This is the Morning Star zinc mine in Rush, Arkansas (now a ghost town). I took a little liberty with Morning Star's history and expanded their mine operation into my fictional town of Brady Hill. The mine that operated in my imagination is similar to this, but a slightly different landscape.
Caleb stopped telling himself the impending gloom he experienced as he rounded the base of Brady Mountain was just his taking notice of the difference between the fast pace of his life in St. Louis and the small town leisure here at home. Over the years he'd even developed a level of comfort with the brooding feeling. There was no denying that Brady Hill had seen better days.
Today was different. This visit different. For so many reasons. He’d come to bid farewell to the woman who’d been his adopted grandmother from the moment he came to Brady Hill as an orphaned six year old boy.
Knowing she was gone, and that her smile and comforting presence -- a presence capable of easing the heaviest of burdens -- wouldn’t greet him once he arrived, only highlighted the glaring state of his home town.

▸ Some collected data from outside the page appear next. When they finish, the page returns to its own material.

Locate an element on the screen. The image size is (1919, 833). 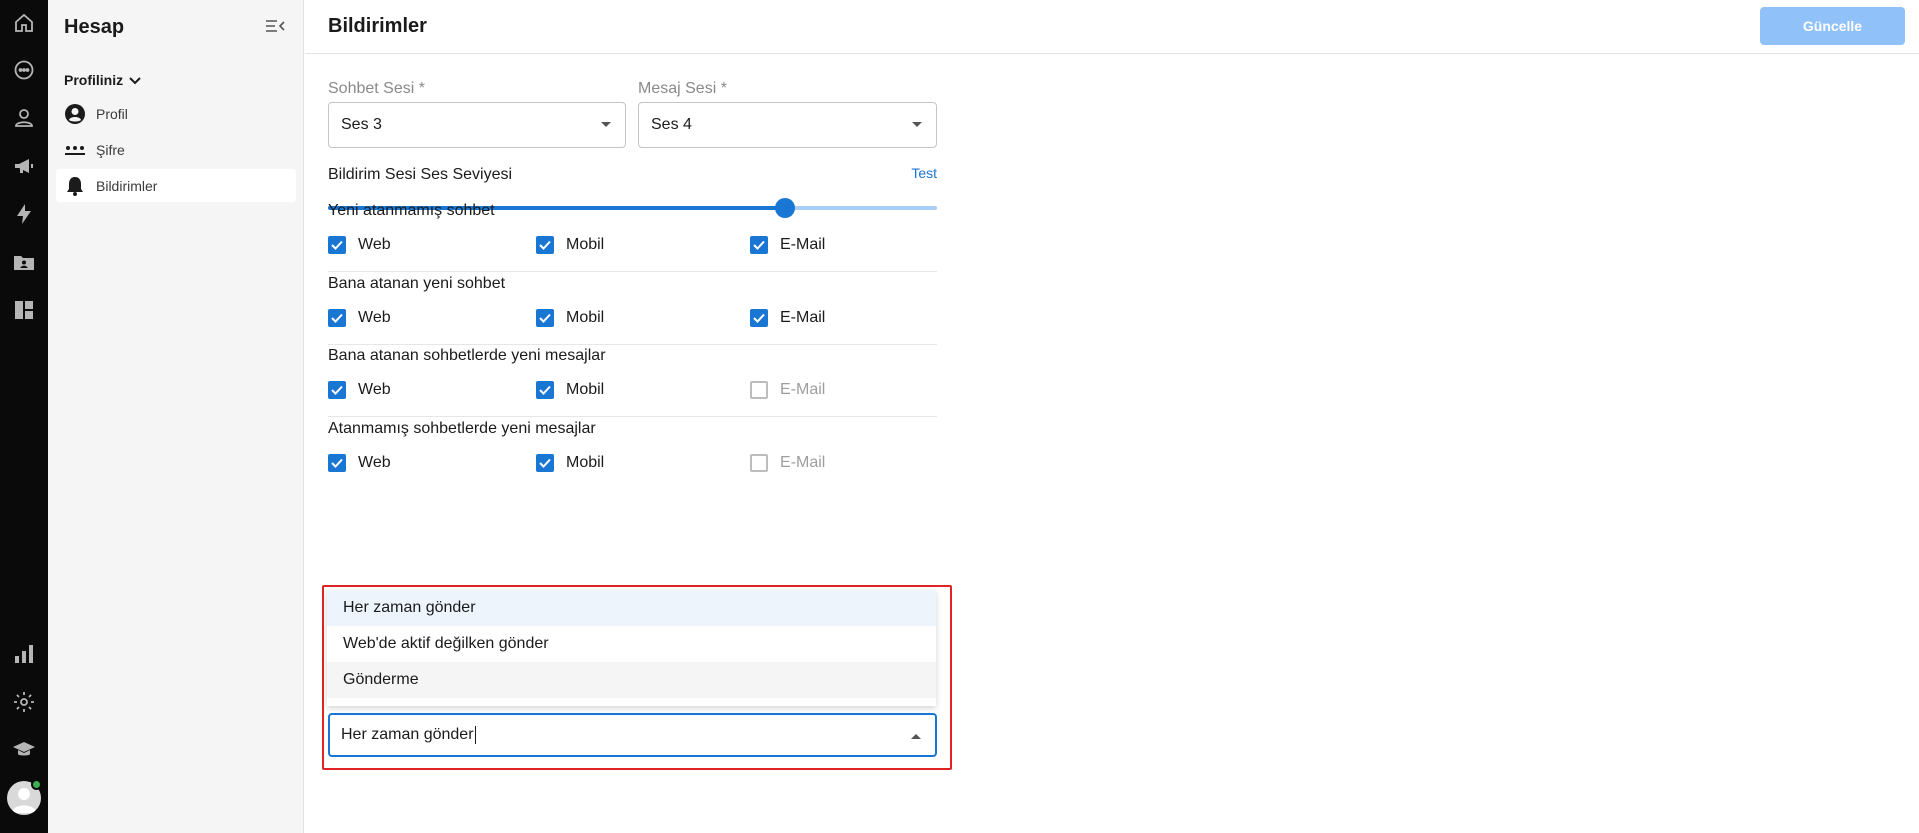
home-icon is located at coordinates (24, 22).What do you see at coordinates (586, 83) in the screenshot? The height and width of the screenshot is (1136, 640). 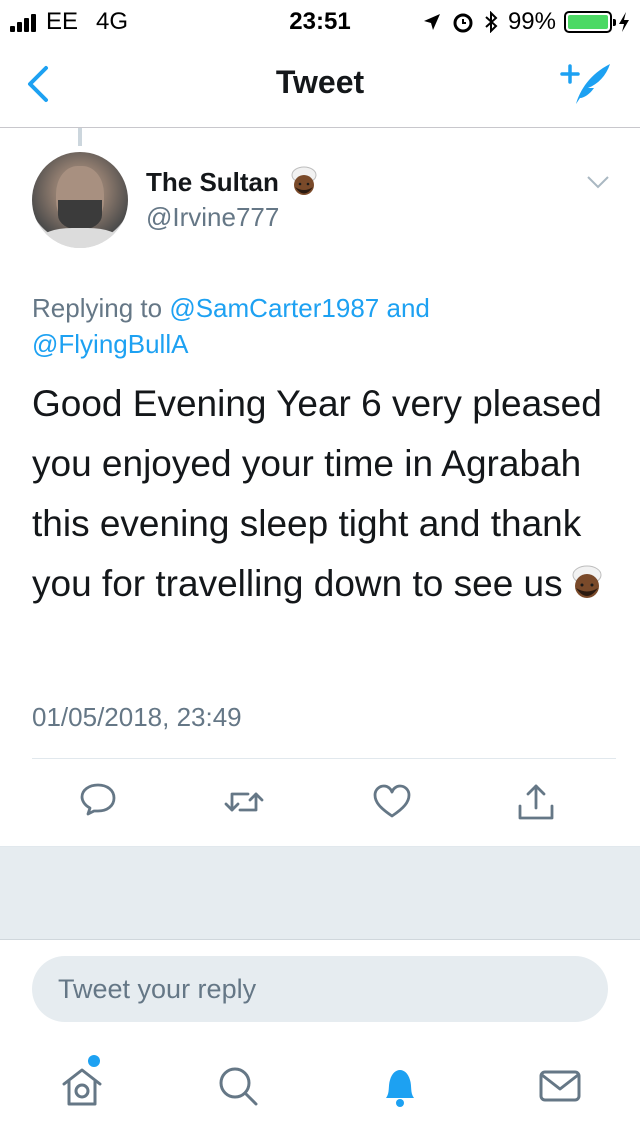 I see `compose-tweet-button` at bounding box center [586, 83].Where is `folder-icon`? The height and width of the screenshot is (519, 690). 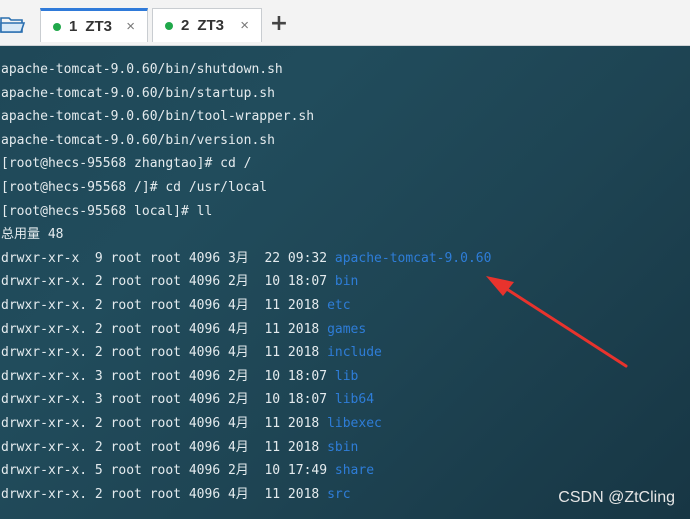 folder-icon is located at coordinates (13, 24). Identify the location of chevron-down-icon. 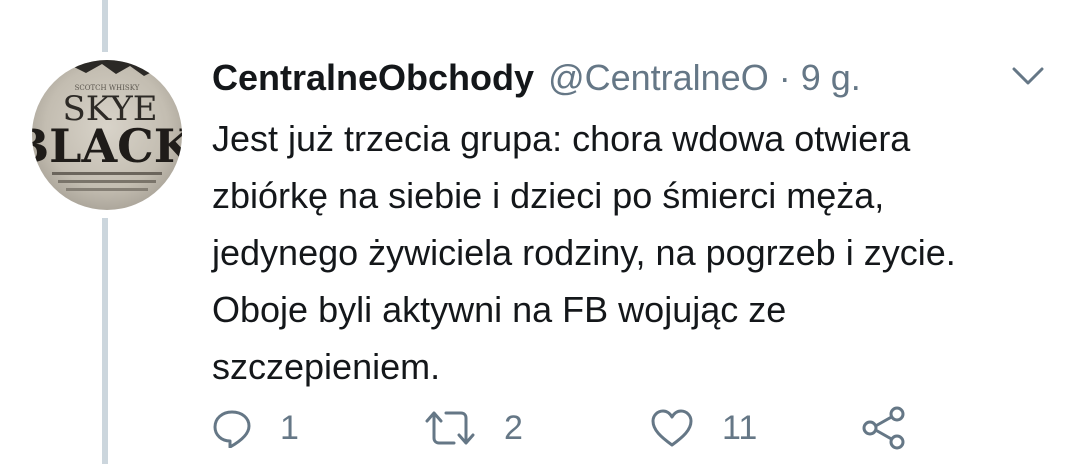
(1028, 76).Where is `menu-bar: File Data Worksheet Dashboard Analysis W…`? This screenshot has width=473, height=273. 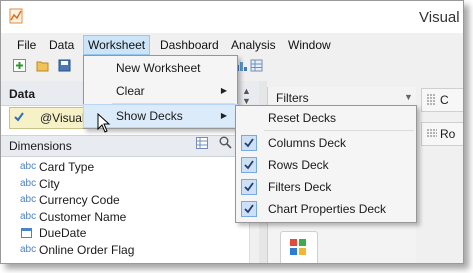 menu-bar: File Data Worksheet Dashboard Analysis W… is located at coordinates (232, 45).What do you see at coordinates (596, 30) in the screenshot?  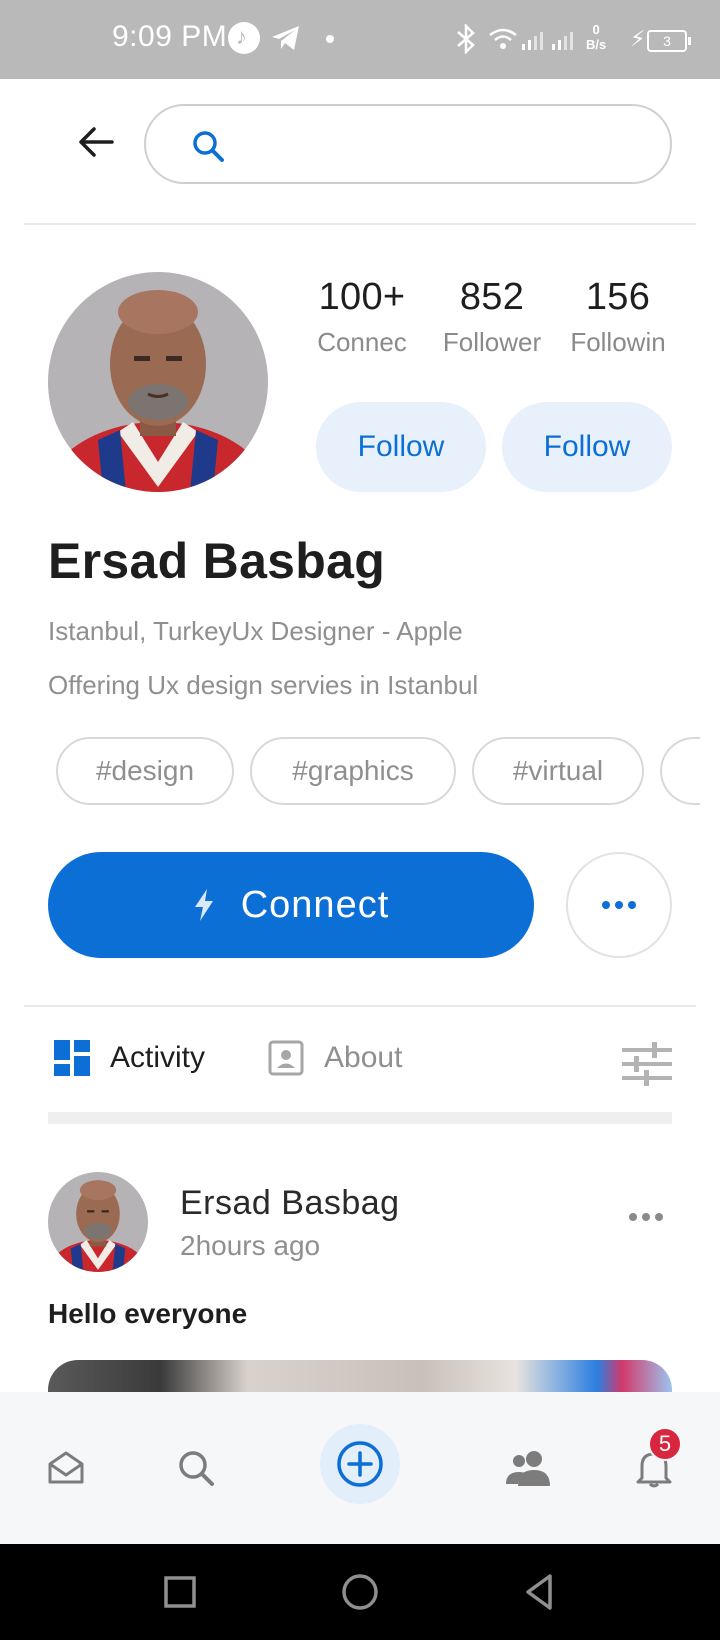 I see `network-speed-value: 0` at bounding box center [596, 30].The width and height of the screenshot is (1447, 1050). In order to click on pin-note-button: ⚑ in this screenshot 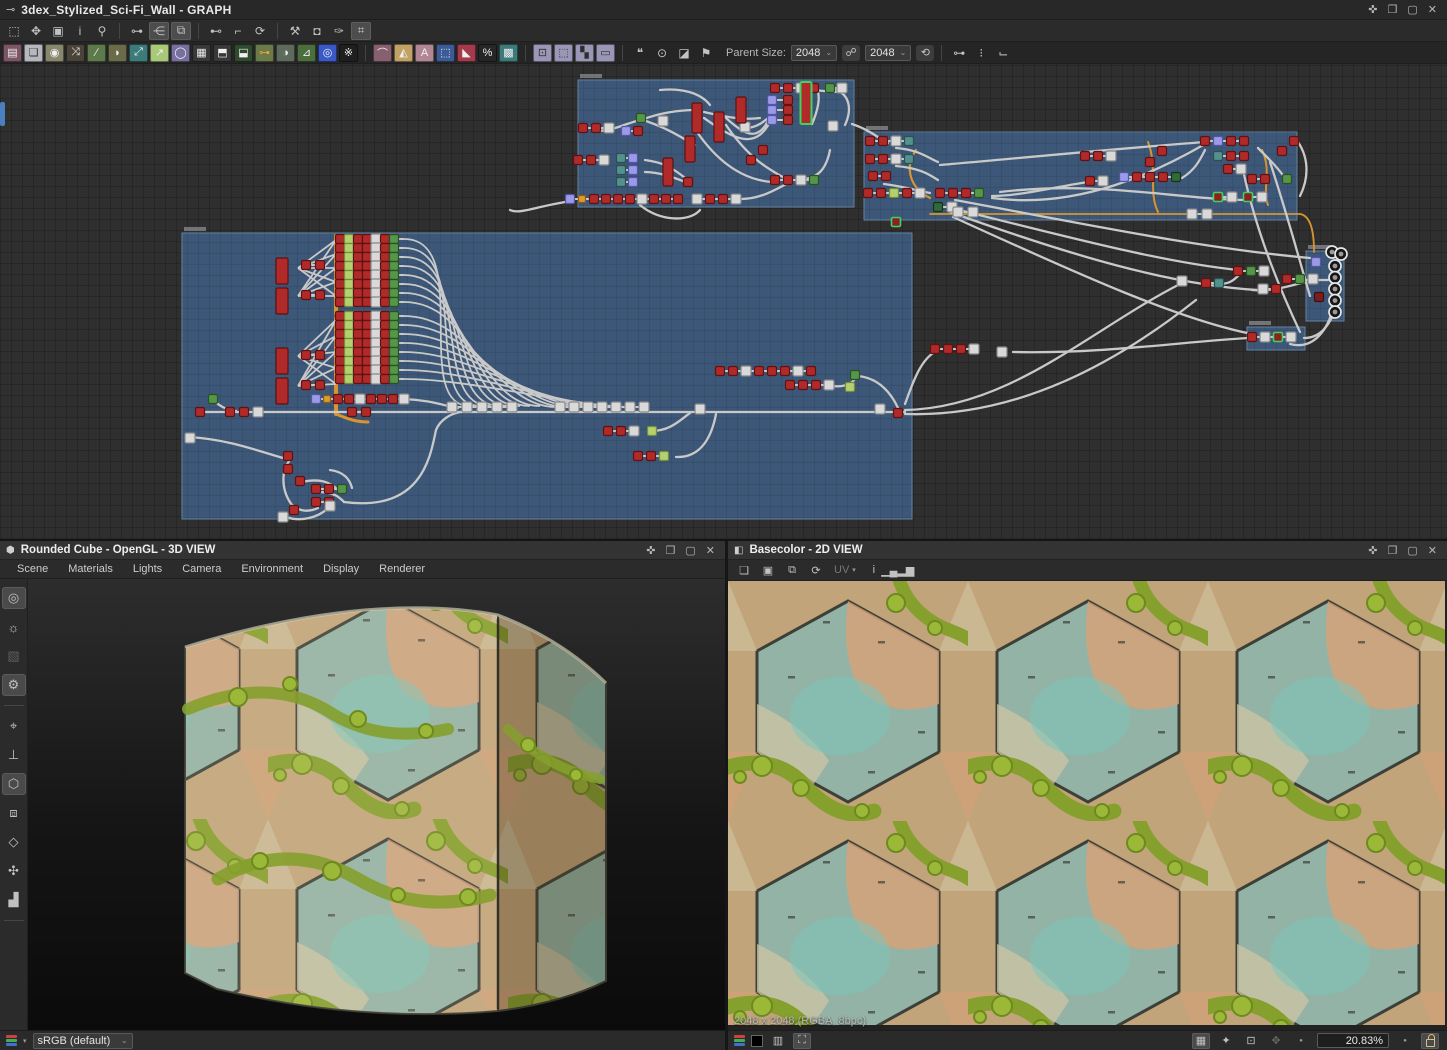, I will do `click(706, 53)`.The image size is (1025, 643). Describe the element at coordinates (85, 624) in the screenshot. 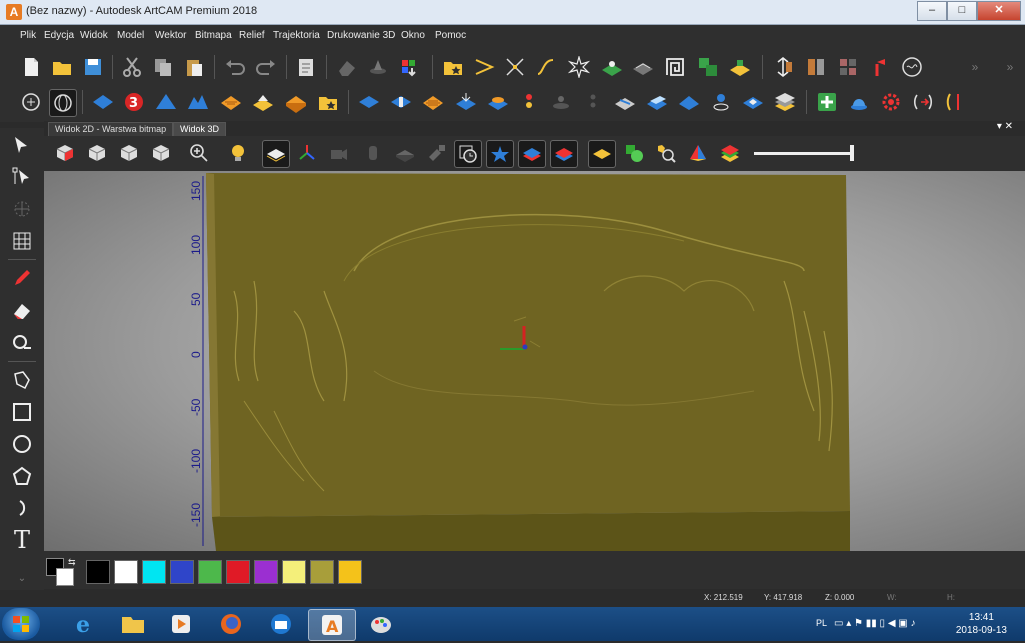

I see `ie-taskbar-icon: e` at that location.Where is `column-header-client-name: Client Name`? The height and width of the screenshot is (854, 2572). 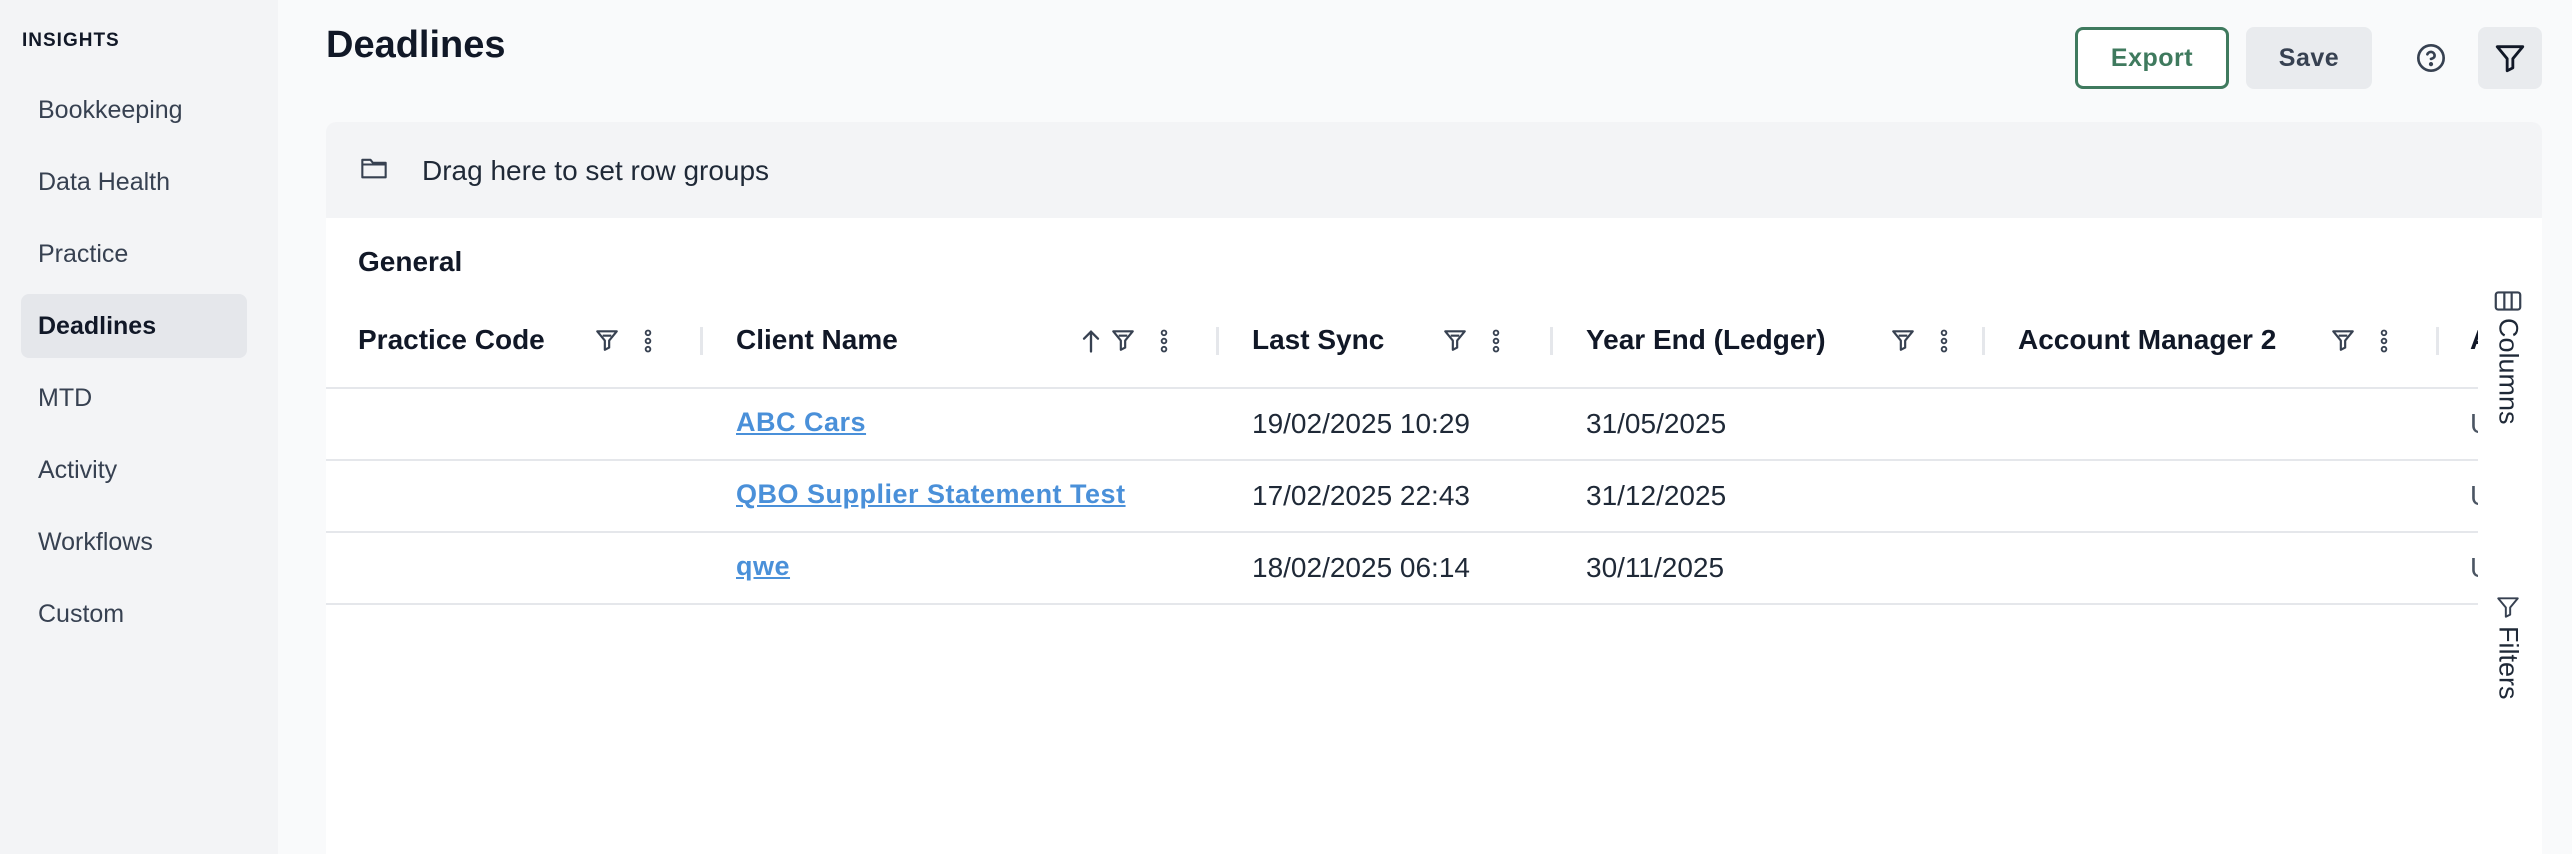 column-header-client-name: Client Name is located at coordinates (817, 340).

The subtle sinking sensation that usually filled his gut, the almost imperceptible ache from the hollow in his heart, ramped up into full despair as the scene unfolded before him. Four for sale signs on just the first block. Who were they kidding? There’d be no buyers. No one was moving to Brady Hill.
His dad slowed to obey the speed even though there were no other cars on the road. The drive through town became like a slow motion tour, Caleb’s mind remembering what was and trying to reconcile it with what he now saw.
The theater, closed... Dixie’s Café, closed... The building that housed the local paper was all boarded up. The shoe shine chairs in front of the barber shop sat empty and no ladies anxiously lingered in front of the bakery for first dibs on Matilda's sour dough straight from the oven. Even essentials like the clinic and pharmacy were shut down.
Caleb scanned the empty sidewalks through the passenger side window of his father's Oldsmobile. Awnings cast shadows, providing shade from the sun, but only birds took refuge there.
In his mind he heard the echo of once-upon-a-time voices and laughter -- residents stopping to greet and chat, taking time to enjoy one another’s company. Brady Hill’s walkways had knitted the town together house by house, business by business. A person could always count on bumping into a familiar face when out for a stroll.
He'd loved this as a boy, because it usually ended with an invitation to join someone for a piece of pie or cup of hot cocoa, depending upon the weather. He always felt safe, accepted. Able to simply be himself. The fact that he'd come here orphaned and maimed, having lost his arm, hadn't mattered. To the people of Brady Hill, he was just Caleb.
He sighed and exchanged glances with his father, and then turned his attention to the road ahead.
"The quiet is hardest to get used to," his dad said and left it at that.
Caleb only nodded.
Indeed. Of all the signs of decay around him, the silence pressed upon Caleb the hardest. Brady Hill was founded as a mining town. Throughout her life the zinc mine had been her heartbeat -- the single force that gave her existence meaning. The roar and idle of truck engines making their haul through town was a constant and soothing strum.
Caleb strained his ears if only to hear a distant echo, but all was quiet. The mine was closed, the heartbeat stilled.
This town who had raised him, this town he loved; she was dying.